**EXTRAIT DU DOCUMENT:**
----------
La bière cosmique des Achuars (Jivaros)Article 2 sur 5 Brassage de la bière de manioc nijiamanch

Manières de boire des jivaros Achuars

 

 

Arrivée en octobre 1976 de l'anthropologue Philippe Descola dans la maison de Wajari bâtie le long du Capahuari :

Achuars jarre à biere
Muits, jarre de fermentation pour la bière de manioc. Achuars. D'après document de Ph. Descola. Les Lances du Crépuscule, Plon 1993. Terre Humaine p. 121.

« D'une voix tonnante, le maître de maison s'écrie soudain : "Niajiamanch! wari, jiamanch, jiamanch, jiamanch!" C'est le moment pour les femmes de servir la bière de manioc, nijiamanch, cette boisson onctueuse légèrement alcoolisée qui constitue l'ordinaire de la vie quotidienne. Mes compagnons ne boivent jamais d'eau pure et la bière de manioc sert autant à étancher la soif qu'à caler l'estomac et à lubrifier les conversations. Quelques jours de fermentation supplémentaires la convertissent en une boisson forte qu'on consomme en libations répétées lors des fêtes. Senur étant occupée à étriper le pécari au bord du Kapawi, c'est sa sœur Entza, la seconde épouse, qui accourt vers son mari avec un pininkia, une grande coupe de terre cuite engobée de blanc et finement décorée de motifs géométriques rouges et noirs. D'une main plongée dans le liquide blanchâtre, elle triture la pâte de manioc pour mieux la diluer dans l'eau, rejetant de temps en temps de longues fibres qui surnagent. La bière de qualité doit être homogène et sans grumeaux, crémeuse au palais et point trop aqueuse. » (Descola) [1].
----------
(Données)

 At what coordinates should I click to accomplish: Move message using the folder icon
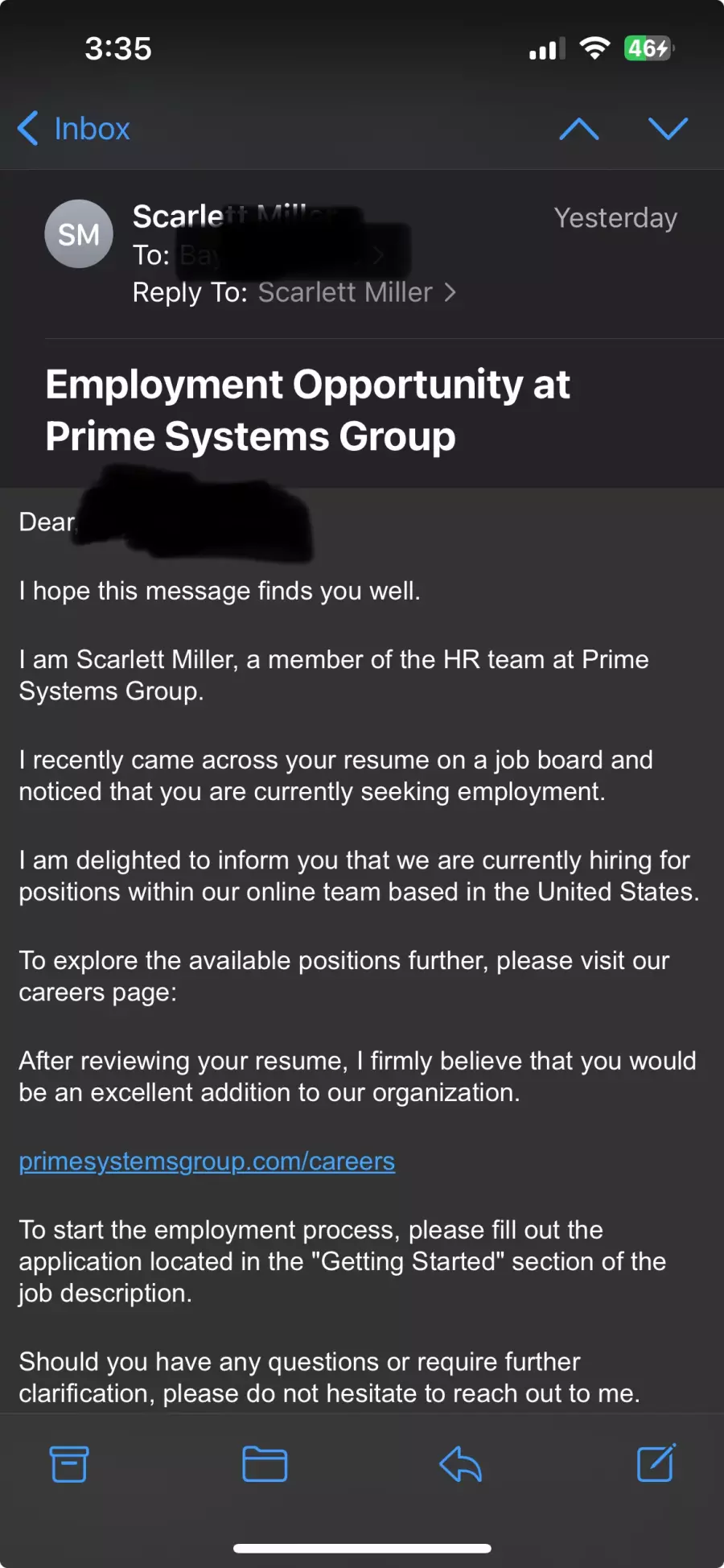point(265,1464)
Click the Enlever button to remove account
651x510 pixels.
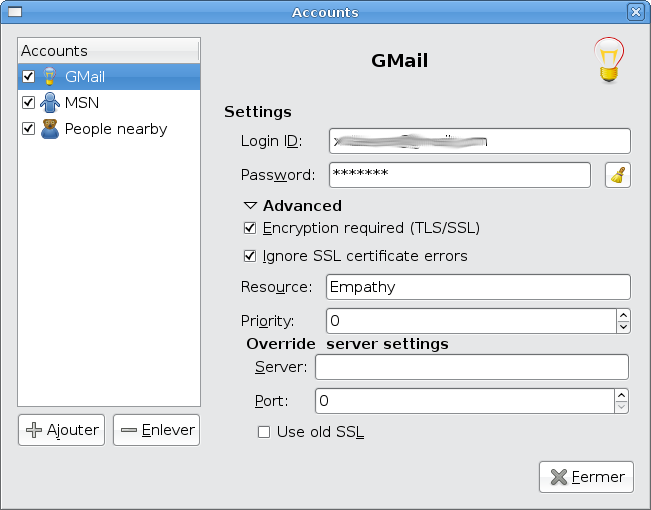157,430
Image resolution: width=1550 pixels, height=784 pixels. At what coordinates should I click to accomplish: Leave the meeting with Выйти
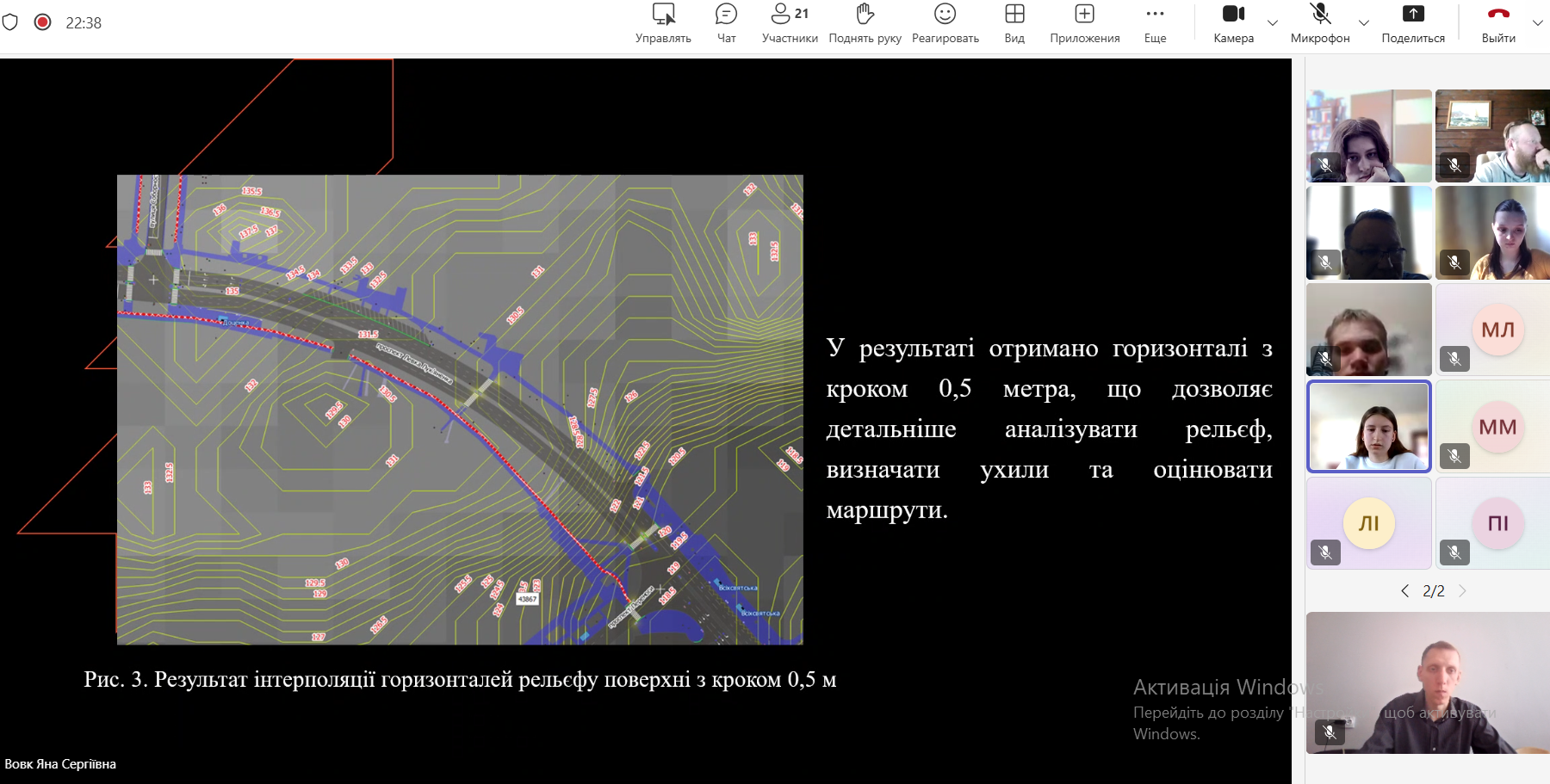pos(1498,23)
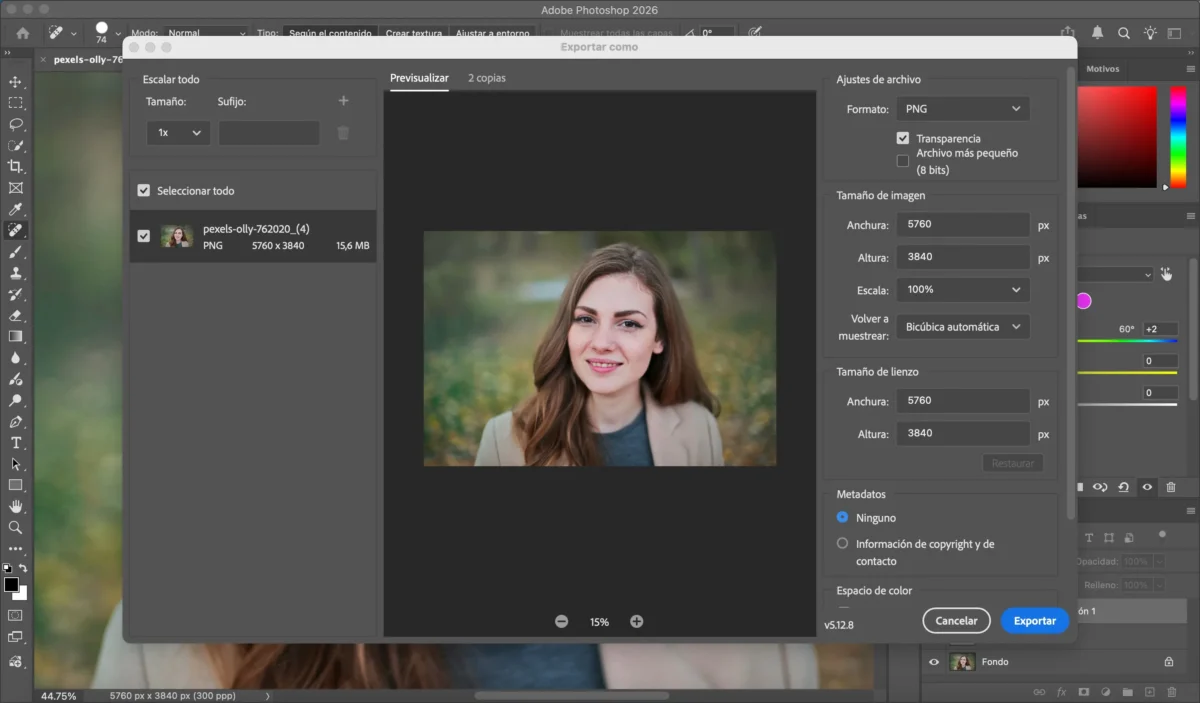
----------
**CONSIGNE A:**
Répondez à ces questions à partir du texte sur la bière de manioc des Achuars :
(i) À quel mois et en quelle année Philippe Descola arrive-t-il dans la maison de Wajari ?
(ii) Comment s'appelle la jarre de fermentation pour la bière de manioc ?
(iii) Quelle femme apporte le pininkia au maître de maison ?
**CONSIGNE B:** Recopiez, dans le texte sur la bière de manioc des Achuars, le passage qui va de « Manières de boire » jusqu'à « Humaine p. 121. ».
**CONSIGNE C:** Prolongez le texte sur la bière de manioc des Achuars à partir de l'endroit où il s'arrête.
Les lignes n'interviennent pas dans ce travail.

**RÉPONSE A:**
(i) En octobre 1976.
(ii) Muits.
(iii) Entza, la sœur de Senur et seconde épouse.

**RÉPONSE B:**
Manières de boire des jivaros Achuars

 

 

Arrivée en octobre 1976 de l'anthropologue Philippe Descola dans la maison de Wajari bâtie le long du Capahuari :

Achuars jarre à biere
Muits, jarre de fermentation pour la bière de manioc. Achuars. D'après document de Ph. Descola. Les Lances du Crépuscule, Plon 1993. Terre Humaine p. 121.

**RÉPONSE C:**
Les manières de boire sont codifiées. Les femmes ont le contrôle de la bière depuis le brassage jusqu'à son ingestion par les hommes et elles-mêmes. Les hommes ne doivent pas refuser la bière, du moins les premières coupes. Il faut éviter les manifestations aérophagiques ou de se lever pour aller uriner.

« La bière se boit selon un code de bienséance précis que j'ai assimilé en quelques jours, puisque c'est toujours par les manières de table que débute l'apprentissage d'une culture inconnue. Il est inconcevable de refuser la coupe offerte par une femme ; un tel geste serait interprété comme un signe de défiance grave envers l'amphitryon, soupçonné ainsi d’avoir empoisonné le breuvage. A ce qu'on dit, seuls les agonisants et les ennemis déclarés dédaignent le nijiamanch qu'on leur présente, cette conduite des uns comme des autres étant le plus sûr révélateur de leur véritable condition. Il ne faut pourtant pas accepter le pininkia avec précipitation : une grande réserve est ici de mise et, en aucun cas, l'étranger à la maison ne doit dévisager la femme qui sert sous peine de passer pour un séducteur. Cette conduite d'évitement rend les libations d'autant plus contournées qu'il est malséant pour un homme de toucher la bière de manioc, sur laquelle les femmes continuent d'exercer leur mainmise jusqu'à l'ingestion. » (Descola).

 

Bol à biere Ashuar
Coupe pour servir la bière de manioc. Achuars. D'après document de Ph. Descola.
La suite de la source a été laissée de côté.